▶ [SELECTED TEXT]
They also sent several sample products that had a different scent, flavoring or coloring which will be of great assistance  when deciding what to order, or not to order in the future. They even included a couple different ones in the replacement package they sent. 

(Plus, they sent candies in the box which is ALWAYS a good thing in my book!) 

Hope this helps!


----------



## pamielynn (Mar 24, 2015)

I love NG, but had been hoping to switch over to them for the few scents I get from WSP - unfortunately, their versions of the ones I was looking to replace didn't measure up, but their selection is still great and I use them about 80% of the time. I also use them for sodium hydroxide - way cheaper shipping for me than the Lye Guy.


----------



## not_ally (Mar 24, 2015)

I agree with most of you, some of NG's FOs are v. good, some of them are not.  But it is kind of nice that the small/tester sizes are not that expensive and you get a price break if you are buying a certain amt or more (maybe 10?  can't remember.)  I do like the wide range of products that they have, think shipping is v. reasonable and have always had great customer service and shipping speeds from them.  Generally I like them and use them quite a bit, espec. for non-FO things, as well as the FOs I have tested and liked over time.

▶ [RECORDS SHOWN]
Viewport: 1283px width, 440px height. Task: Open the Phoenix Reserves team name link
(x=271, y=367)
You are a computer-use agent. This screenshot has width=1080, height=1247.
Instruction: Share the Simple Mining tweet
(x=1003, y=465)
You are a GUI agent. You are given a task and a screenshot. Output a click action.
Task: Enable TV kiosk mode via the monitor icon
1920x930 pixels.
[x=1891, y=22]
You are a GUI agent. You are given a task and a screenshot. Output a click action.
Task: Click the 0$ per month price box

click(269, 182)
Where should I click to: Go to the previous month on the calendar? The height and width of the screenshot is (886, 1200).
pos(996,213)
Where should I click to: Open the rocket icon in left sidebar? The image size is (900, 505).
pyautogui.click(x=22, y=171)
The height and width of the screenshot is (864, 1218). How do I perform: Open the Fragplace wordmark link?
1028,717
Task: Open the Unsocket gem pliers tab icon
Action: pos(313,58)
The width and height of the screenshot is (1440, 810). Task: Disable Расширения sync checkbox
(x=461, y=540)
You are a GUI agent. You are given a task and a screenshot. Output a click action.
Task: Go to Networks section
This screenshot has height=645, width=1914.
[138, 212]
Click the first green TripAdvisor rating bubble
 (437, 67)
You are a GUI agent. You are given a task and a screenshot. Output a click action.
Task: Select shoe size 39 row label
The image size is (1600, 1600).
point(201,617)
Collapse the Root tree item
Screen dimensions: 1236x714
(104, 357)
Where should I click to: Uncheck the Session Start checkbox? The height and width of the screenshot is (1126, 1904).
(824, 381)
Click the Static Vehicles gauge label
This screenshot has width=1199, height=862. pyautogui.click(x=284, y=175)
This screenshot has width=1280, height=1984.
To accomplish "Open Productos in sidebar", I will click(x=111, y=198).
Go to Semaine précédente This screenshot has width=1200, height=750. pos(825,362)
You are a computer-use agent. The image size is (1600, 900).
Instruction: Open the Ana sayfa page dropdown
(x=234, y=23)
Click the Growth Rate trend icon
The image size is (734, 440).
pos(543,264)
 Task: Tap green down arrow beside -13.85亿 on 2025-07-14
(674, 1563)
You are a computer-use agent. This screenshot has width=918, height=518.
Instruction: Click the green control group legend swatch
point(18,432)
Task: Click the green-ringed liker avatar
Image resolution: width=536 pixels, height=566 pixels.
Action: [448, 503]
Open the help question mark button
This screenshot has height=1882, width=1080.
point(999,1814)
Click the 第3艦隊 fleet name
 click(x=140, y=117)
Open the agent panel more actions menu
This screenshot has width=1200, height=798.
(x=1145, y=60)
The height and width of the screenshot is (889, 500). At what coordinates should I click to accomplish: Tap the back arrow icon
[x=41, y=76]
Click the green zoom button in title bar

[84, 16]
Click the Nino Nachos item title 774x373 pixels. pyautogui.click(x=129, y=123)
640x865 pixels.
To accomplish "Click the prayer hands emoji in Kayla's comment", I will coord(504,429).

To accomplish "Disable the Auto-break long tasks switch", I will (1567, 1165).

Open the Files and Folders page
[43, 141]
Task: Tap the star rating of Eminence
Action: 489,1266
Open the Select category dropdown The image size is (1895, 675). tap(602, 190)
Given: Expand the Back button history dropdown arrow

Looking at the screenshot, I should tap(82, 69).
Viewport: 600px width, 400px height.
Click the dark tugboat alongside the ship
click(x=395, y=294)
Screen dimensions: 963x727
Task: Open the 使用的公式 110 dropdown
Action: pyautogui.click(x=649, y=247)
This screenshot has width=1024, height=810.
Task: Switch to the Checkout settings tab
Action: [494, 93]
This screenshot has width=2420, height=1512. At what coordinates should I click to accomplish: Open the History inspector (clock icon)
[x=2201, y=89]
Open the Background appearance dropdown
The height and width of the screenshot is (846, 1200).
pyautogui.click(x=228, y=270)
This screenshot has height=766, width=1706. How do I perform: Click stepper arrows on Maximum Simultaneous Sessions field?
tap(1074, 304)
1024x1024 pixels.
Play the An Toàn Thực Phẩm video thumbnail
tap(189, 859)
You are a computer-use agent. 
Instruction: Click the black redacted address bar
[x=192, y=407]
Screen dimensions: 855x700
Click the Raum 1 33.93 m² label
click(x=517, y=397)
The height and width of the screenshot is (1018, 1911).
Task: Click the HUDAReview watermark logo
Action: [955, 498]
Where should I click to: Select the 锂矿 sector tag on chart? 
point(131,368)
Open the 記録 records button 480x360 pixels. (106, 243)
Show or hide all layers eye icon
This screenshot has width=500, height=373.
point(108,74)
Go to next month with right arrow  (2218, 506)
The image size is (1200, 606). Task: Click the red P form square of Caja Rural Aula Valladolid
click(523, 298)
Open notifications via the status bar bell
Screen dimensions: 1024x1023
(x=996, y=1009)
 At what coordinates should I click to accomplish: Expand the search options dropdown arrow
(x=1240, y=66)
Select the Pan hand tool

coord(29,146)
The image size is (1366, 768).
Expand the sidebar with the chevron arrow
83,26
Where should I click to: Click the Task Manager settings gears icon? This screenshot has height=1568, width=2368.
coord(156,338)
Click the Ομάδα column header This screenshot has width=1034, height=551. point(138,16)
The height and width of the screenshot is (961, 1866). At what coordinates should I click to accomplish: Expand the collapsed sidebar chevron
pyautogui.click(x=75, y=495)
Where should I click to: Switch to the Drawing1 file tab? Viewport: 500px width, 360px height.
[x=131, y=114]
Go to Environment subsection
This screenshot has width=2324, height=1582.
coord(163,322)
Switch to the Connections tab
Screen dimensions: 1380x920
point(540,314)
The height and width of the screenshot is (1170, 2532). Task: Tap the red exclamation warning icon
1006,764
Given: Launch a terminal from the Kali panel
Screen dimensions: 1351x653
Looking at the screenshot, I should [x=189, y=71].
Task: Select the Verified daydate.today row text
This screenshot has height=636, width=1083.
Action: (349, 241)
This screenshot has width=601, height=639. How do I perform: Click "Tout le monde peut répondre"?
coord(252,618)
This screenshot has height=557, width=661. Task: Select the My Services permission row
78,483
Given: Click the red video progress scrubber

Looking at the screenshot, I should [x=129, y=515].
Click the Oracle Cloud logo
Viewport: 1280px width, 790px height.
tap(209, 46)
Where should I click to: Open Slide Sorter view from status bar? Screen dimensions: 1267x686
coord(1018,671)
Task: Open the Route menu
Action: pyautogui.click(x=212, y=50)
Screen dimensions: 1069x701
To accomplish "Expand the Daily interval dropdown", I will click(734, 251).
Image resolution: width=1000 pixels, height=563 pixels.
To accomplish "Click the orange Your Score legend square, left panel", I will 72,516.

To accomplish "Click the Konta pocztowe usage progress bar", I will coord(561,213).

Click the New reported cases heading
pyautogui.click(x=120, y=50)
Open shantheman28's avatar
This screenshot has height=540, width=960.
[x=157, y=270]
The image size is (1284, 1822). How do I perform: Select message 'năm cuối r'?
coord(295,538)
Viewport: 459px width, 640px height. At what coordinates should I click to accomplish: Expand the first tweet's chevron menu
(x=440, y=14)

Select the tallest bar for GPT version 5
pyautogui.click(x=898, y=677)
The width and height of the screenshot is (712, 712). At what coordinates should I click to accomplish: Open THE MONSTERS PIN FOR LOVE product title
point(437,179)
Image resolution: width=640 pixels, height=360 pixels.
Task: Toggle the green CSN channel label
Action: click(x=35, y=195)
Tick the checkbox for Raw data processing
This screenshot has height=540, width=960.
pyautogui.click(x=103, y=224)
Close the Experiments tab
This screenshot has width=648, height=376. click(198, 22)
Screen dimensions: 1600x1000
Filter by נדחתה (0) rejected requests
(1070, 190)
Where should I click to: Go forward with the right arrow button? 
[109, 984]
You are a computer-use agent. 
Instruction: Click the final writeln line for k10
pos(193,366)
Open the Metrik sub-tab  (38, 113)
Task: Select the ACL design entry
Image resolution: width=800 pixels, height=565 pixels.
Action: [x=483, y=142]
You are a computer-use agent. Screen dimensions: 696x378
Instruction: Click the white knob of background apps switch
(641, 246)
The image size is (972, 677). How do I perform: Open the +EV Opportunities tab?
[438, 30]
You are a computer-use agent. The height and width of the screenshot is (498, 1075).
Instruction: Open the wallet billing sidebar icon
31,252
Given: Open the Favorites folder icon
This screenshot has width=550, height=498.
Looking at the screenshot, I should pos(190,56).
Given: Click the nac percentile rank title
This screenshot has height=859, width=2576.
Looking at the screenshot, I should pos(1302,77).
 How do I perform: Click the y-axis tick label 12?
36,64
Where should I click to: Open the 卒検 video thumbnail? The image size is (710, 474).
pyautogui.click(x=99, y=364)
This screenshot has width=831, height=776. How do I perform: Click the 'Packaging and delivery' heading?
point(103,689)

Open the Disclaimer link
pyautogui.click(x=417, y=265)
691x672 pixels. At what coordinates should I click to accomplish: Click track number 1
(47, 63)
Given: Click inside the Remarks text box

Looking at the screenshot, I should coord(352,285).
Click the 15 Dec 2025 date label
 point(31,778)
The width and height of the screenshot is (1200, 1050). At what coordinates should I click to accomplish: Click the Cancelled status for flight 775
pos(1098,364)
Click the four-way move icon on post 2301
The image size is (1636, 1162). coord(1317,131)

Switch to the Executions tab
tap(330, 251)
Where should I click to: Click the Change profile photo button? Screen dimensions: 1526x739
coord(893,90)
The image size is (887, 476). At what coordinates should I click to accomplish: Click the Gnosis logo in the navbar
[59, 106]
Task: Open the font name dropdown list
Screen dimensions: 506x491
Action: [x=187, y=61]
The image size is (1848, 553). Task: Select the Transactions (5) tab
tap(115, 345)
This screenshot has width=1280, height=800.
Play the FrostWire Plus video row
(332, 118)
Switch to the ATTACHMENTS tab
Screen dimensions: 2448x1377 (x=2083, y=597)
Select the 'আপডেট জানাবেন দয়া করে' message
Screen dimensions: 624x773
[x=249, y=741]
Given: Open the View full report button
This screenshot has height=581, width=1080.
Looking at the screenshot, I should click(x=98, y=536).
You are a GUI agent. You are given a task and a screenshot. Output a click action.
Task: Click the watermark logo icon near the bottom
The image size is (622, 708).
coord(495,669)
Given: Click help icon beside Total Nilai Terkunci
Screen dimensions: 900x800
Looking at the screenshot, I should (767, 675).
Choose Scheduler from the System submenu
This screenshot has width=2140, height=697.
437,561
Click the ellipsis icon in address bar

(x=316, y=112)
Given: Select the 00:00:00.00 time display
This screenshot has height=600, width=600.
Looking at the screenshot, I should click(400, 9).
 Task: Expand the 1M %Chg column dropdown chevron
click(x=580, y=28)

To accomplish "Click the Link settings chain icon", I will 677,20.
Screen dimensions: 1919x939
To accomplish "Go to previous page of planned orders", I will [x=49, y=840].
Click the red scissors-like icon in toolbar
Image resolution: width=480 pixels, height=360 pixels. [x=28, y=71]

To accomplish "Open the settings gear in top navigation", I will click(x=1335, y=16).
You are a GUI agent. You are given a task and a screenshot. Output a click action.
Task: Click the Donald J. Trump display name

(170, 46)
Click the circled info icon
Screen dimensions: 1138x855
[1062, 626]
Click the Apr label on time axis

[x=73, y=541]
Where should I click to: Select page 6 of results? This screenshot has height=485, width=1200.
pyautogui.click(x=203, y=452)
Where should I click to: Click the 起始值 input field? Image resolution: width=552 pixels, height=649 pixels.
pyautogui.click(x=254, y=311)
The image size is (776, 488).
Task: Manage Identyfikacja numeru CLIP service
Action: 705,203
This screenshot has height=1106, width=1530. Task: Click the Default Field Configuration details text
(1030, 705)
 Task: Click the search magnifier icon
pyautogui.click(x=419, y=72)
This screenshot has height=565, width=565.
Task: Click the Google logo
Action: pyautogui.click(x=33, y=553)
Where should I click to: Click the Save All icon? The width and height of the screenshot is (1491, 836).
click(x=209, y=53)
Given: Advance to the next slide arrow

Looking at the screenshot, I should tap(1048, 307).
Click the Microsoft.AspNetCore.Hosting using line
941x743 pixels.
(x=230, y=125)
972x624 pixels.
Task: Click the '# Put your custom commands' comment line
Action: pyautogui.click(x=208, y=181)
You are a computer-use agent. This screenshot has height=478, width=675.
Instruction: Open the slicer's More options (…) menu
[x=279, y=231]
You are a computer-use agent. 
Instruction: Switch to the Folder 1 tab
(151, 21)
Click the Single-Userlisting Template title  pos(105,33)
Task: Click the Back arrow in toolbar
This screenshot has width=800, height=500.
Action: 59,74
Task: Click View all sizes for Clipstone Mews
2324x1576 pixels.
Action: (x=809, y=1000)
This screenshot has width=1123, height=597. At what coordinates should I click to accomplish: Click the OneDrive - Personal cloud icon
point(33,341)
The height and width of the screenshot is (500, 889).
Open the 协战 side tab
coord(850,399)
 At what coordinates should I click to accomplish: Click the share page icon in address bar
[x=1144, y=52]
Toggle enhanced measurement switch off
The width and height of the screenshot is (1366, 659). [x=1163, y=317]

▶ [EXERCISE REQUIREMENTS]
1 – Could you convert the rows from the line containing "This screenshot has width=1280, height=1984." up to and including the line containing "[x=2201, y=89]" into a Markdown table with the columns No. and Line, leaving out blank lines?
2 – Can you carry on the forum thread about buying fragrance oils and soapmaking supplies from NG from where it stops?

▶ [EXERCISE ANSWERS]
1 –
| No. | Line |
|---|---|
| 1 | This screenshot has width=1280, height=1984. |
| 2 | To accomplish "Open Productos in sidebar", I will click(x=111, y=198). |
| 3 | Go to Semaine précédente This screenshot has width=1200, height=750. pos(825,362) |
| 4 | You are a computer-use agent. The image size is (1600, 900). |
| 5 | Instruction: Open the Ana sayfa page dropdown |
| 6 | (x=234, y=23) |
| 7 | Click the Growth Rate trend icon |
| 8 | The image size is (734, 440). |
| 9 | pos(543,264) |
| 10 |  Task: Tap green down arrow beside -13.85亿 on 2025-07-14 |
| 11 | (674, 1563) |
| 12 | You are a computer-use agent. This screenshot has width=918, height=518. |
| 13 | Instruction: Click the green control group legend swatch |
| 14 | point(18,432) |
| 15 | Task: Click the green-ringed liker avatar |
| 16 | Image resolution: width=536 pixels, height=566 pixels. |
| 17 | Action: [448, 503] |
| 18 | Open the help question mark button |
| 19 | This screenshot has height=1882, width=1080. |
| 20 | point(999,1814) |
| 21 | Click the 第3艦隊 fleet name |
| 22 |  click(x=140, y=117) |
| 23 | Open the agent panel more actions menu |
| 24 | This screenshot has width=1200, height=798. |
| 25 | (x=1145, y=60) |
| 26 | The height and width of the screenshot is (889, 500). At what coordinates should I click to accomplish: Tap the back arrow icon |
| 27 | [x=41, y=76] |
| 28 | Click the green zoom button in title bar |
| 29 | [84, 16] |
| 30 | Click the Nino Nachos item title 774x373 pixels. pyautogui.click(x=129, y=123) |
| 31 | 640x865 pixels. |
| 32 | To accomplish "Click the prayer hands emoji in Kayla's comment", I will coord(504,429). |
| 33 | To accomplish "Disable the Auto-break long tasks switch", I will (1567, 1165). |
| 34 | Open the Files and Folders page |
| 35 | [43, 141] |
| 36 | Task: Tap the star rating of Eminence |
| 37 | Action: 489,1266 |
| 38 | Open the Select category dropdown The image size is (1895, 675). tap(602, 190) |
| 39 | Given: Expand the Back button history dropdown arrow |
| 40 | Looking at the screenshot, I should tap(82, 69). |
| 41 | Viewport: 600px width, 400px height. |
| 42 | Click the dark tugboat alongside the ship |
| 43 | click(x=395, y=294) |
| 44 | Screen dimensions: 963x727 |
| 45 | Task: Open the 使用的公式 110 dropdown |
| 46 | Action: pyautogui.click(x=649, y=247) |
| 47 | This screenshot has width=1024, height=810. |
| 48 | Task: Switch to the Checkout settings tab |
| 49 | Action: [494, 93] |
| 50 | This screenshot has width=2420, height=1512. At what coordinates should I click to accomplish: Open the History inspector (clock icon) |
| 51 | [x=2201, y=89] |

2 –
----------



## shunt2011 (Mar 24, 2015)

I order quite bit of other items besides their FO's.  I get my jars, lids and bottles from them.  I find their prices very reasonable and again shipping is awesome.   I've purchased other items like beeswax, emulsifying wax and their liquid soap colorants and flavor oils.  You do get a price break if you order 5 or more 1lb bottles (1.00 each discount) of FO or 10 or more 1 oz bottles (.50 each discount).  I do wish the carried more preservatives and containers as well as more clays.  I love their points system to.  Every little bit helps.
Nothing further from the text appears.